— List of tasks —
[a] In the piece about chefs and biodynamic farming, who dreamed up the whole thing?
[b] Reproduce, word for word, the stretch from "Well, it turns" through "and sand, right?" in the piece about chefs and biodynamic farming.
[c] Carry on the piece about chefs and biodynamic farming from where it stops.

Chefs turn to witchcraft and sorcery in logical next step for food world
Which kind of sucks, since your great ancestors were salt-of-the-earth types in East Texas and Oklahoma who mostly just fried the sort of critters you find around your yard, and you came to San Francisco to move beyond all that, but whatever. You've made the haj to Terra Madre for the Slow Food truffle-and-wine orgy, and even enthusiastically applauded the flag of Iran. Yay!
Locavore, check; organic/sustainable, check; rallied against demon corn, check.
Well, it turns out, ritualistically stuffing excrement and chamomile into cow horns and deer bladders is next! Awesome.
It sounds weird at first, but really it makes sense if you think about it. We went organic because we didn't want to eat food with poison on it, right? And then we went sustainable because we didn't want our grandchildren to starve in a sea of fire and sand, right?
Well, now we're going to go "biodynamic" because Lucifer is a being of light that makes us creative and free and because we need "rituals, practices and formulas based on (the) study of nature and the cosmos -- for example, the making and applying of certain preparations by the lunar, solar and astrological calendars."
No no, hold on, the Chronicle explains further, it starts making a lot more sense:
See, it's not so bad. The whole thing was dreamed up by an Austrian esotericist named Rudolph Steiner who defenders say was quite charming, only very rarely delivering controversial lectures on race and mostly just prattling on about Anthroposophy, which is about "sense-free thinking" and "spiritual science" and other things that make absolutely no sense whatsoever.

— Provided data —

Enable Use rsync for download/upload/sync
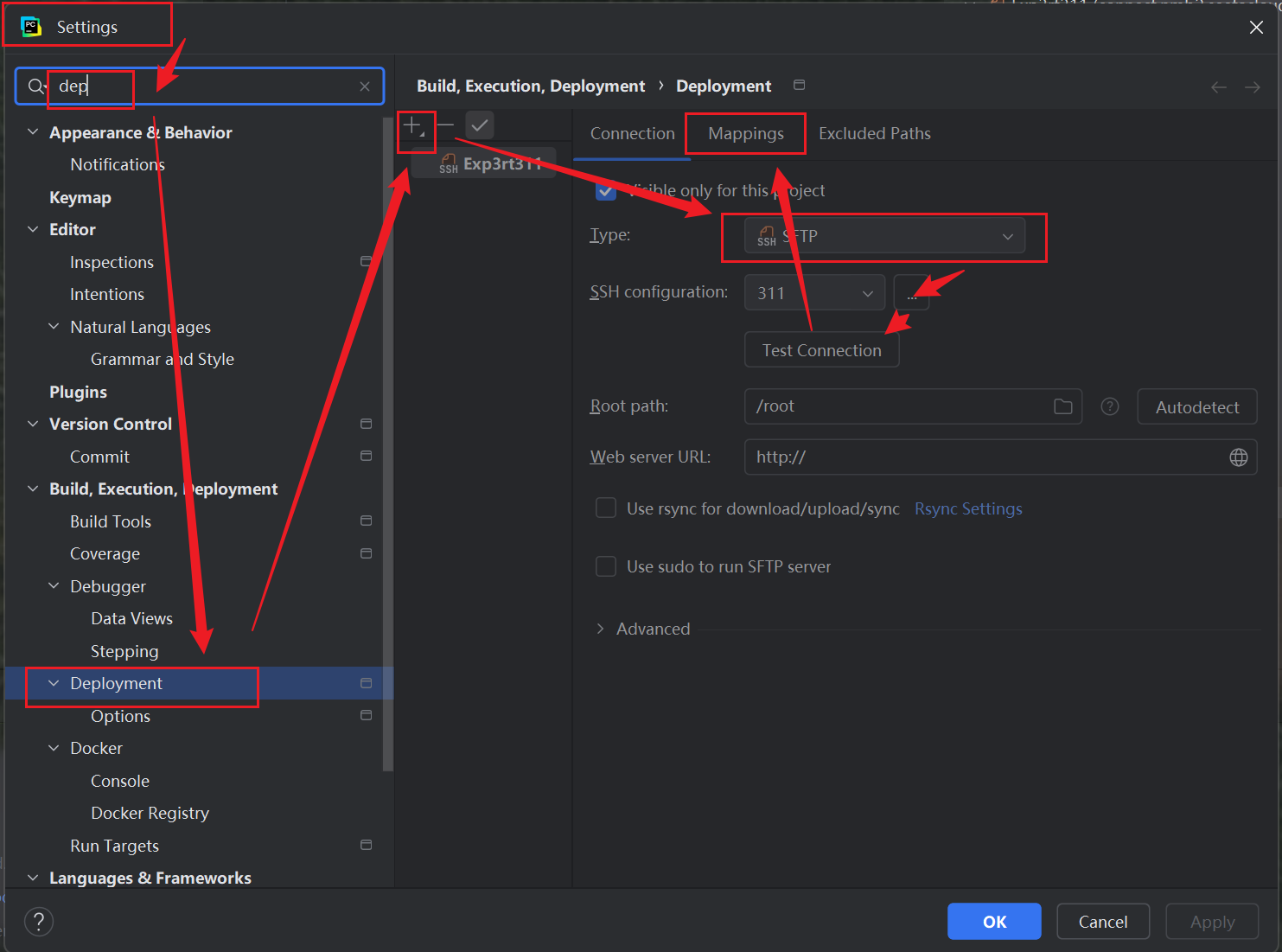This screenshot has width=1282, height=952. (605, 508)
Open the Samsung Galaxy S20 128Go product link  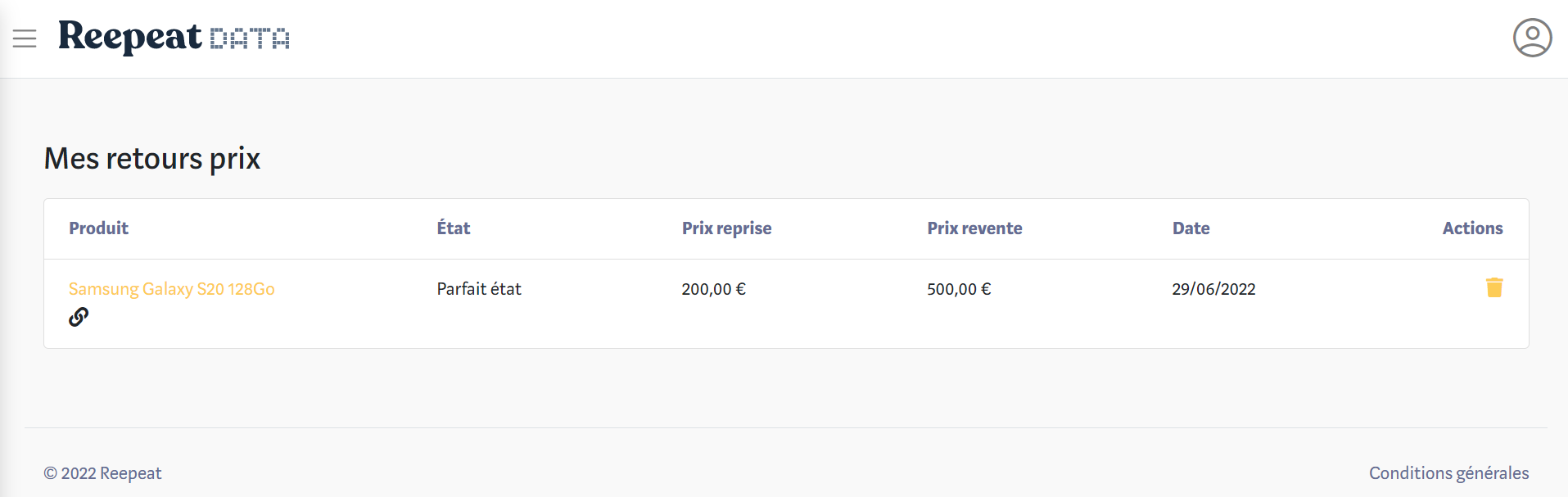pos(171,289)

---

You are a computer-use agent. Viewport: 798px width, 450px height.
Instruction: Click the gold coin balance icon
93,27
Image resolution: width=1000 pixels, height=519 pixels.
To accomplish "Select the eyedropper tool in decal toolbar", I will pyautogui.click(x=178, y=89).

---

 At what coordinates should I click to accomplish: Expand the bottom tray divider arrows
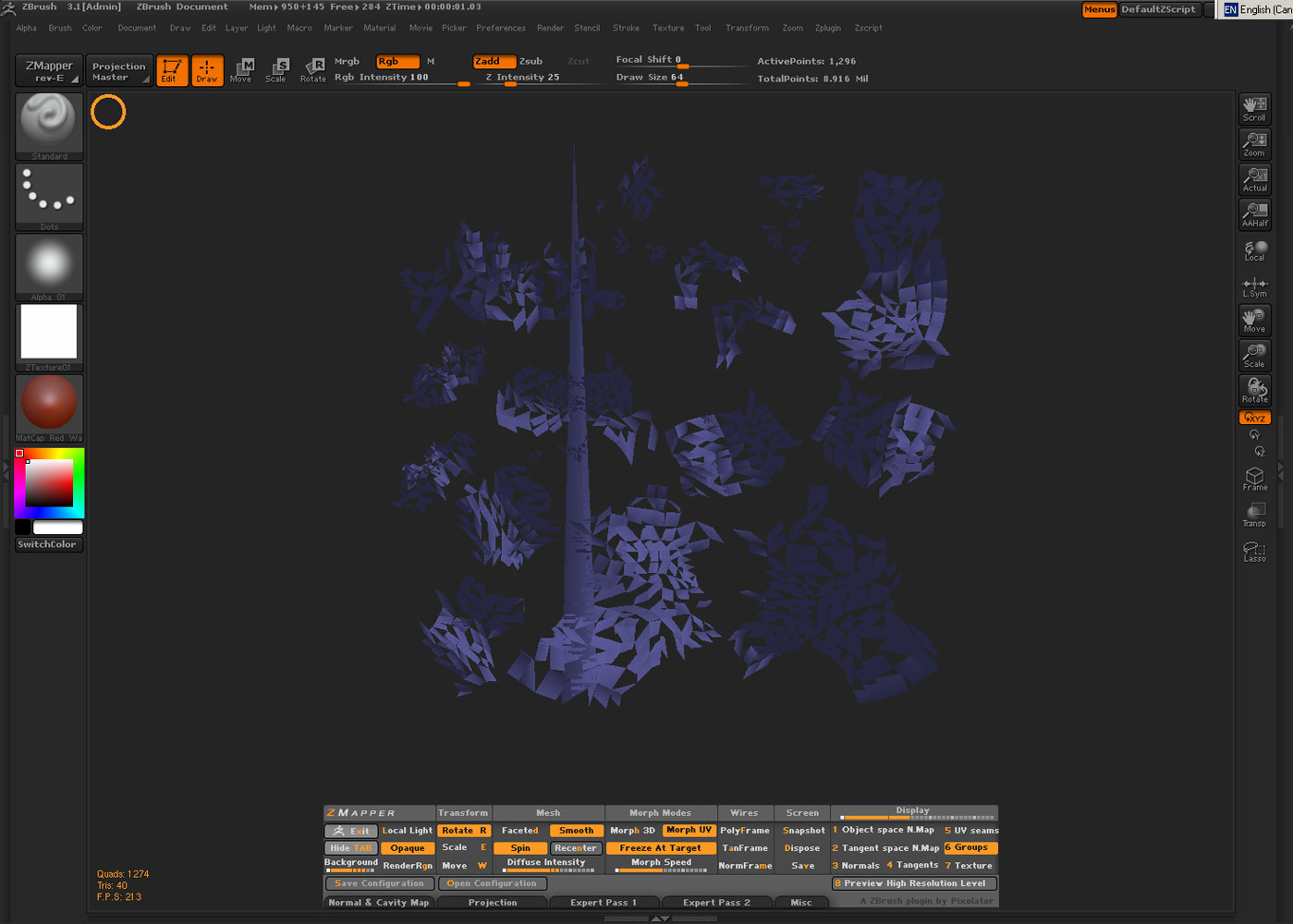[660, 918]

— The answers —
[a] An Austrian esotericist named Rudolph Steiner.

[b]
Well, it turns out, ritualistically stuffing excrement and chamomile into cow horns and deer bladders is next! Awesome.
It sounds weird at first, but really it makes sense if you think about it. We went organic because we didn't want to eat food with poison on it, right? And then we went sustainable because we didn't want our grandchildren to starve in a sea of fire and sand, right?

[c]
Two of the preparations, 501 and 500, involve stirring quartz and manure respectively into water in a way that creates a vortex in the water, reversing direction intermittently throughout one hour. The mixture is highly dilute, and often described as "homeopathic" in dosage.
Some other formulas include those injected into compost. One consists of dried chamomile flowers stuffed into intestines (natural sausage casings) and buried underground for six months. A yarrow compost preparation consists of dried yarrow blossoms stuffed into the bladder of a deer, hung from a tree for six months then buried underground for another six months. Oak bark preparation, also used in compost, must be placed in the skull of a domesticated horned animal and buried for six months before it is used.
The key thing is, biodynamics can give you an edge. That's why two-Michelin-starred Manresa chef David Kinch is doing it -- it gets him out of the undistinguished scrum of chefs shopping organic at the farmer's market and into what he called "the next level" on the "voodoo side."
Read all about it, if you haven't already:
Chronicle: Digging biodynamic / Restaurateurs look beyond organic in quest to cultivate pristine produce
(Photo Courtesy anatomist on Flickr)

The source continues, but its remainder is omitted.